Je me suis fait un trajet dans mon quartier. Moins exigeant que certaines de mes anciennes marches, mais quand même intéressant. Moins de montées impressionnantes mais des bouts de cardio et des faux plats. Je me réchauffe en marchant dans les rues autour de chez moi, puis je longe le cimetière et je me dirige vers le parc Victoria. C’est un vieux parc charmant, rempli d’arbres centenaires, de tables de pique-nique et même, parfois de chevreuils ! Pour y accéder je traverse un petit boisé 1 km de sentiers, à peine. Cela sent bon le sous-bois, la terre humide. Le vent fait de la musique dans les feuilles et la pluie toujours de grandes flaques boueuses qui me ravissent … j’aime la boue. Je marche dedans avec plaisir et j’aime bien m’éclabousser. Je fais le tour du parc avant de reprendre mon petit boisé pour remonter au cimetière que je sillonne de façon systématique. J’aime les cimetières … presqu’autant que la boue ! Et puis je m’y suis fait un copain. Au bout de ma dernière montée je laisse le chemin pour traverser un bout de gazon. C’est là que repose Gaston D. Il est décédé en 1991, jeune. Il y a une photo de lui sur sa pierre tombale. Il avait une grosse moustache. C’était un pêcheur et avait deux enfants. C’est tout ce que je sais de lui. Mais lui me connait bien. Je lui parle chaque fois. Il a partagé mes colères, mes peurs, mes joies, mes victoires, mes émotions, mes pleurs. Je ne manque jamais de lui raconter quelque chose. Et puis à la sortie du terrain, il y a la grande statue de Jésus en croix. Je suis croyante. Pourtant je n’ai pas prié une seule fois depuis le début de mon aventure. Il me semble que Dieu n’a rien à voir dans cette histoire. C’est mon combat. Par contre, chaque fois que je sors du cimetière, je me retourne vers la statue et je la salue, un bonjour qui veut dire : « Ne me lâche pas toi. Je ne te parle pas souvent de ces temps-ci, mais t’as pas le droit de m’oublier. »

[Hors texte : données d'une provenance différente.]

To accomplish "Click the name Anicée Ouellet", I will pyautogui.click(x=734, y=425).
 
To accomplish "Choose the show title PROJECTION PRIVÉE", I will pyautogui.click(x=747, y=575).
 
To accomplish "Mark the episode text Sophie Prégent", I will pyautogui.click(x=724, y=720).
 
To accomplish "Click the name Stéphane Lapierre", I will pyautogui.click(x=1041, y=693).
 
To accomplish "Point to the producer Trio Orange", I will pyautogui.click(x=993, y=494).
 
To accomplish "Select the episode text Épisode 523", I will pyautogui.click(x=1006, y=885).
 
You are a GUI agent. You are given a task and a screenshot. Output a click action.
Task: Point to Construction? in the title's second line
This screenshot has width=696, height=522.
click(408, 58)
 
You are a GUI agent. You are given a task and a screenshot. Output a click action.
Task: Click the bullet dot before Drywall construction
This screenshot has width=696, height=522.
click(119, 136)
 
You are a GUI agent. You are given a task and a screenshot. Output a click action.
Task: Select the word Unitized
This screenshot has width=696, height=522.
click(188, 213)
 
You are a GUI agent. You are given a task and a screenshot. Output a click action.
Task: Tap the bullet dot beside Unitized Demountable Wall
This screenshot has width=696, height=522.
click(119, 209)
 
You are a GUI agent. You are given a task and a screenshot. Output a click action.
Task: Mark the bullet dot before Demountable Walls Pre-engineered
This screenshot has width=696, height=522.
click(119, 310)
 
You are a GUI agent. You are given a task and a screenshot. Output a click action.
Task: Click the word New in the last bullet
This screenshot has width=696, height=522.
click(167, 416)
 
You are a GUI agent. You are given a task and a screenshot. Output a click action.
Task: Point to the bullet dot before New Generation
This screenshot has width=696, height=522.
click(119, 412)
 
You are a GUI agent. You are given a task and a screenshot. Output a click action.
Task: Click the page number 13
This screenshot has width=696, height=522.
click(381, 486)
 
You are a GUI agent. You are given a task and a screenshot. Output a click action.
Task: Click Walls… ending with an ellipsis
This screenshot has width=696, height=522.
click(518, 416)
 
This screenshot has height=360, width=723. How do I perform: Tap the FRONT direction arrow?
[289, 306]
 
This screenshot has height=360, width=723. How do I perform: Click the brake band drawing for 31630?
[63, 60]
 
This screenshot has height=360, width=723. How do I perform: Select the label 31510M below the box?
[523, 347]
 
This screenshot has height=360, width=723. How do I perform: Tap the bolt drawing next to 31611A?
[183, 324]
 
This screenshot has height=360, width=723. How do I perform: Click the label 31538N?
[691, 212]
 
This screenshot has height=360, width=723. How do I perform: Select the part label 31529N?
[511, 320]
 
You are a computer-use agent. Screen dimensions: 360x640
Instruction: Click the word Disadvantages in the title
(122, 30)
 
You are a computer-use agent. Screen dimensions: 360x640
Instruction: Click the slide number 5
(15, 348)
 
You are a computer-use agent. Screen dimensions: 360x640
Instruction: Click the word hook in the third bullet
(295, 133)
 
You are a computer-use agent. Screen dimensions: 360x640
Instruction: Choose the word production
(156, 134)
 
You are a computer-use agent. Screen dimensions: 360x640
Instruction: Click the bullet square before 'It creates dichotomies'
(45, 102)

Alors je marche. Et c’est ma panacée, mon échapatoire, mon ouverture sur la vie, ma thérapie et mon pied de nez à la maladie. J’ai tout fait en marchant. J’ai pleuré, grogné, hurlé en dedans. J’ai joui du soleil, de la pluie, du froid, du mouillé, du chaud. Je respire, je fais travailler mon coeur et mes poumons empoisonnés par les traitements. Je fais mentir mon oncologue qui me prédis tout le temps que je finirai bien par être trop crevé et souffrante pour pouvoir le faire. Je me donne des coups de pieds dans le derrière quand je déprime ou quand j’ai envie de rester écrasée au lieu de bouger. Je profite de mon petit boisé, de mon minuscule coin de nature pour me ressourcer. Je pense aux gens qui m’aiment à ce groupe si dense de famille et d’ami(e)s qui ne me lâchent pas, qui sont là, tout le temps présents, aimants et tendres. Je me lance des défis de marcher plus vite, de courir un petit 200 mètres. Parfois ma tête se vide et c’est magique car j’atteints quelque chose qui ressemble à la méditation. Ce sont des moments de bonheur parfait. Je réfléchis aussi sur ma vie, mes projets, mes valeurs sur ce que je ferais après. Parce qu’il est vrai que tout est bouleversé, il est vrai que tout est remis en perspective.
Alors je marche. Et pour le moment j’y trouve ce dont j’ai besoin. L’ultime crainte … que mon oncologue finisse par avoir raison et que je ne puisse plus marcher. Voilà pourquoi le traitement au taxotère, dont j’ai reçu la première dose il y a deux jours, me fait peur. Il pourrait me ralentir. Il va probablement me ralentir, même sûrement me ralentir. Est là est mon prochain pari. Me ralentir oui, m’arrêter non. C’est la promesse que je me fais, c’est la victoire que je compte remporter.